| What you have to do |
Should a line below contain the word "formatting", report it.

| Data |
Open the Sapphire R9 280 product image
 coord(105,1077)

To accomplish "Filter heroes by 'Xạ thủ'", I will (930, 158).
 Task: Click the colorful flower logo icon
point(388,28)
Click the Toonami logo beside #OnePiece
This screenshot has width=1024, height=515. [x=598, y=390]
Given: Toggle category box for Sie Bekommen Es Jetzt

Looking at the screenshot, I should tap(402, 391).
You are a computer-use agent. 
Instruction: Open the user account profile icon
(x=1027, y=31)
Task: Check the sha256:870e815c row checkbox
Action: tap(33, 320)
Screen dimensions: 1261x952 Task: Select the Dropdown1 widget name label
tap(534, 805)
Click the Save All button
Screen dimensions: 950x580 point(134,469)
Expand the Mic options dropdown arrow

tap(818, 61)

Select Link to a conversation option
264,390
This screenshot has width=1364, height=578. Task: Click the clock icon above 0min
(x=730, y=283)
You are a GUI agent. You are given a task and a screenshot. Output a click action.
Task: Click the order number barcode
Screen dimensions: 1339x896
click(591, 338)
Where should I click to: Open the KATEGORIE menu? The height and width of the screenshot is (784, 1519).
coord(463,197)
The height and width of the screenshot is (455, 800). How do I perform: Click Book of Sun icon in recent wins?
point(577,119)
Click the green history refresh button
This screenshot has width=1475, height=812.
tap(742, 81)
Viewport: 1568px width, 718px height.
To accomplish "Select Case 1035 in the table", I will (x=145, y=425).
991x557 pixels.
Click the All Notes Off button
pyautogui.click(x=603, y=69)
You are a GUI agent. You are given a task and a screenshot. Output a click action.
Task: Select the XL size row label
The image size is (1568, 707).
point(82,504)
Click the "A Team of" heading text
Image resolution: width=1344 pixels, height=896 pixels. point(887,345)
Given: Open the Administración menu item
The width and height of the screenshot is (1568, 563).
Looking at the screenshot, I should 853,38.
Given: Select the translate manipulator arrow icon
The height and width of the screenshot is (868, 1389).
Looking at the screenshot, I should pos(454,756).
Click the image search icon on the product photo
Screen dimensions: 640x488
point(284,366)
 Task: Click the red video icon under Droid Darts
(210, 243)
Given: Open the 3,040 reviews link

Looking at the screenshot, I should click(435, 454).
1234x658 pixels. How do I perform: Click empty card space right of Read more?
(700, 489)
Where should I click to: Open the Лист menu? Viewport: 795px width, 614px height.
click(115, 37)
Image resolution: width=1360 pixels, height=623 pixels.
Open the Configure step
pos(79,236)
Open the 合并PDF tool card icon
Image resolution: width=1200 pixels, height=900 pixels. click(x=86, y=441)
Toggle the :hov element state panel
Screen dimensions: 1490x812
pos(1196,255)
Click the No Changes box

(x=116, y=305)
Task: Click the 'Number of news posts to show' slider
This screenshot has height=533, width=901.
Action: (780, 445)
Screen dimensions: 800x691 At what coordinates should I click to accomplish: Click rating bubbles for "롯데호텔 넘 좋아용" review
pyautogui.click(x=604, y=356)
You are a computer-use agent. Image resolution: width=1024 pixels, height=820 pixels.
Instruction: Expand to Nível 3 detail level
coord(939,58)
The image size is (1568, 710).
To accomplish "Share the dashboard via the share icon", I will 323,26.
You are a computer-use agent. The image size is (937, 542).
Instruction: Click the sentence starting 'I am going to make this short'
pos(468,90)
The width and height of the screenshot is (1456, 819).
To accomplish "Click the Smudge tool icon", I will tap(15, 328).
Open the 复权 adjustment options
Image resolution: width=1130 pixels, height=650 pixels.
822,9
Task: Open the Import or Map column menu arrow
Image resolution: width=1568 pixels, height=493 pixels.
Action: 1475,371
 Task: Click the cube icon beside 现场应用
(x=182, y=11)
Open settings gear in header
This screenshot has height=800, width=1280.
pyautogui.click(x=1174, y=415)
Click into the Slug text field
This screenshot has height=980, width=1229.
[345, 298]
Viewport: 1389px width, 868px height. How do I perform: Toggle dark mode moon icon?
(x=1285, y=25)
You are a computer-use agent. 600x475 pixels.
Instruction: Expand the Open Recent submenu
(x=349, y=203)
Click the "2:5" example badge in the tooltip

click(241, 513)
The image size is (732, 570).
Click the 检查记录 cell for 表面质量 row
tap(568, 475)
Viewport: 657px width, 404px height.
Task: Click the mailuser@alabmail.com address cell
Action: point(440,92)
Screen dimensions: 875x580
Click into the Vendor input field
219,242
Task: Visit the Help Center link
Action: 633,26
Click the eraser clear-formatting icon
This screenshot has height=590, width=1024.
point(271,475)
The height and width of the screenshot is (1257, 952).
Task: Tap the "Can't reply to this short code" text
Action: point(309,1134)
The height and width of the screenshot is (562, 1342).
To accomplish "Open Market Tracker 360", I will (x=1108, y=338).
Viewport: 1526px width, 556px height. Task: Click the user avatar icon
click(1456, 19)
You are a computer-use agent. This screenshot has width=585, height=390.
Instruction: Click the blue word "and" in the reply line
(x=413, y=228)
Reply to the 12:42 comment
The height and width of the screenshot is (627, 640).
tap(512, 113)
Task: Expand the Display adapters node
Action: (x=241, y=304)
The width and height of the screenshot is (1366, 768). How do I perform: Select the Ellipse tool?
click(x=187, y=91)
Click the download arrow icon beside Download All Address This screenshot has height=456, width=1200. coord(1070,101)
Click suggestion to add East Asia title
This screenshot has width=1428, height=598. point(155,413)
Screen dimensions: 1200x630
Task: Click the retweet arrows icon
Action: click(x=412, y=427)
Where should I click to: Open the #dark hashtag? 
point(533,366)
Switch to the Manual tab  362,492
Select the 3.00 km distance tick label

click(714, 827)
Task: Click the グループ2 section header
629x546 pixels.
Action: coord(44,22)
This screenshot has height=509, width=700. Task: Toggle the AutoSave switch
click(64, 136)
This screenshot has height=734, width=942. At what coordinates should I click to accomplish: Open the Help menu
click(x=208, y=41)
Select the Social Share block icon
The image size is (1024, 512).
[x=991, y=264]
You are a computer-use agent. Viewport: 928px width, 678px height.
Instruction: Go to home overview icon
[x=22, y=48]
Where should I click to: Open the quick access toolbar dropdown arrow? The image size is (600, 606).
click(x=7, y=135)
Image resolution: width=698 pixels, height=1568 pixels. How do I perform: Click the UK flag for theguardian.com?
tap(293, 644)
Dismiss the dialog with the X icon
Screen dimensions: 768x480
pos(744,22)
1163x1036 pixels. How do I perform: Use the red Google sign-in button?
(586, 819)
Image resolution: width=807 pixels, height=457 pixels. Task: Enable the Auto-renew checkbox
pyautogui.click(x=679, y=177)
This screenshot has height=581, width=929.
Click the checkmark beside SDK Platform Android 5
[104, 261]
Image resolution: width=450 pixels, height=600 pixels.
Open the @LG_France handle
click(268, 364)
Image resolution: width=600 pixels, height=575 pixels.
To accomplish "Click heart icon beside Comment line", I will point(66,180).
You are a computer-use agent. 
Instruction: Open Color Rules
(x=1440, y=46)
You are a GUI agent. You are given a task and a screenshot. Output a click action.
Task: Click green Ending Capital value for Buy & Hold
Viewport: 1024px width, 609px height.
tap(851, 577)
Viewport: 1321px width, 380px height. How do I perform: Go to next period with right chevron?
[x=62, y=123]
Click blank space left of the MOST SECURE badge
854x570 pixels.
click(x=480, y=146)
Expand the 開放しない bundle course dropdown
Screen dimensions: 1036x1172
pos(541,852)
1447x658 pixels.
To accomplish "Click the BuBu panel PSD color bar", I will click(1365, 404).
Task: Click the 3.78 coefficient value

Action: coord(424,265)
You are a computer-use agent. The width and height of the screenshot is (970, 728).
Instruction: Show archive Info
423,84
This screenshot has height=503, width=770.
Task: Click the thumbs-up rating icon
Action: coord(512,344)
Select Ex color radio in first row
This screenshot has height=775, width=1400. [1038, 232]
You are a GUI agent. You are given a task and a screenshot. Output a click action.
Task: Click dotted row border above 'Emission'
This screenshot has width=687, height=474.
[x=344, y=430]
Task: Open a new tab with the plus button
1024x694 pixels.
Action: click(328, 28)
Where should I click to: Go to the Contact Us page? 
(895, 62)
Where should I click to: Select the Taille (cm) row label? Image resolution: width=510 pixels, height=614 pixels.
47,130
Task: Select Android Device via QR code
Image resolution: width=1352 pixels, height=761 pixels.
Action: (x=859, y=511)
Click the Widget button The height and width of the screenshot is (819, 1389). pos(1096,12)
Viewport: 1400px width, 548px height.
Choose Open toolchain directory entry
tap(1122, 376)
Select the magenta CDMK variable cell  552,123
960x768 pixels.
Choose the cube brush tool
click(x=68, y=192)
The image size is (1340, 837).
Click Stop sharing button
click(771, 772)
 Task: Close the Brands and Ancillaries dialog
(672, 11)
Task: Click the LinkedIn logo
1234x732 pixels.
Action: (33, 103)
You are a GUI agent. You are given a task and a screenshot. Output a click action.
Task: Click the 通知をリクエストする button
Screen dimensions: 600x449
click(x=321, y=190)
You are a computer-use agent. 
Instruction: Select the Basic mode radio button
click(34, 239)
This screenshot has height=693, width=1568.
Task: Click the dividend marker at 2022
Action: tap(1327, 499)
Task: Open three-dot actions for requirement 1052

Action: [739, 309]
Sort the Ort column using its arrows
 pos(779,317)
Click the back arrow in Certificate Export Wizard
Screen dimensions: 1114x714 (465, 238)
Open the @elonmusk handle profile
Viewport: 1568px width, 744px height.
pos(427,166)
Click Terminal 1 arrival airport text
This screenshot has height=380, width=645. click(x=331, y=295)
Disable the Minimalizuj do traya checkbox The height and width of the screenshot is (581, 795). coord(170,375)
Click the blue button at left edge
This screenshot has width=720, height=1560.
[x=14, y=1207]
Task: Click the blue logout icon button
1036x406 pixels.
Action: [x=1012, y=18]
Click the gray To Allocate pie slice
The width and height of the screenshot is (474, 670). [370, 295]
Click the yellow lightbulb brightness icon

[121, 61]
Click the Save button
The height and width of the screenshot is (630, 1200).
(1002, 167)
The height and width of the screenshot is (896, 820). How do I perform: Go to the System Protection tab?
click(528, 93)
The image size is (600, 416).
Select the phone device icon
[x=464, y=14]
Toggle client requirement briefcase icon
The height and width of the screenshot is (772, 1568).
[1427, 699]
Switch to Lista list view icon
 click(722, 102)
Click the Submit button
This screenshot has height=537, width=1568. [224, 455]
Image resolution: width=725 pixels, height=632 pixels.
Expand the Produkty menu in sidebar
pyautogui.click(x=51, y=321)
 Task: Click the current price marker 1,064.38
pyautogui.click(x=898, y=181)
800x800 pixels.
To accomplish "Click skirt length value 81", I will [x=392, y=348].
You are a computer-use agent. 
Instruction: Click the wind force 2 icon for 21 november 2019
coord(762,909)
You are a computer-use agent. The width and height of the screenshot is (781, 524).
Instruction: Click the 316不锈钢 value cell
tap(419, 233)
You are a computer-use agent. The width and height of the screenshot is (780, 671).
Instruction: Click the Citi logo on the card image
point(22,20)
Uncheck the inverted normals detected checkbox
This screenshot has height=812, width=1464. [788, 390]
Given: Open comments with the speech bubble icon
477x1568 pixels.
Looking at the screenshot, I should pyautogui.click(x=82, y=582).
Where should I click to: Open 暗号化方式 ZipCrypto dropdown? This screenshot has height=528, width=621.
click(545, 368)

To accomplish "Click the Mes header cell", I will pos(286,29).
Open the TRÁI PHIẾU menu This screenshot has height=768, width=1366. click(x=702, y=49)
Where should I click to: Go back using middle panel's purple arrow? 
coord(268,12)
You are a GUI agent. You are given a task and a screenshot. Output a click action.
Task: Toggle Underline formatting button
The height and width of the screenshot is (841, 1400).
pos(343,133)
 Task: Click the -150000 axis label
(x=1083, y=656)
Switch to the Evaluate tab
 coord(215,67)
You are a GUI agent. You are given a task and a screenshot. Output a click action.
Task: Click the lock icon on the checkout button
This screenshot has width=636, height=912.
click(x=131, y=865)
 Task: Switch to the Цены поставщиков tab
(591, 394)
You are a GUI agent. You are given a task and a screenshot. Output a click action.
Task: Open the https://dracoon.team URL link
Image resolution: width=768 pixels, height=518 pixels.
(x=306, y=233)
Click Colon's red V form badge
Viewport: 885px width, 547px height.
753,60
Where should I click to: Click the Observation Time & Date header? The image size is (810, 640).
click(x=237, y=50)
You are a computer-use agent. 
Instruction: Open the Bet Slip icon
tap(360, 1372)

| Reply to the exercise |
Click the eraser clear-formatting icon
Task: Toggle Underline formatting button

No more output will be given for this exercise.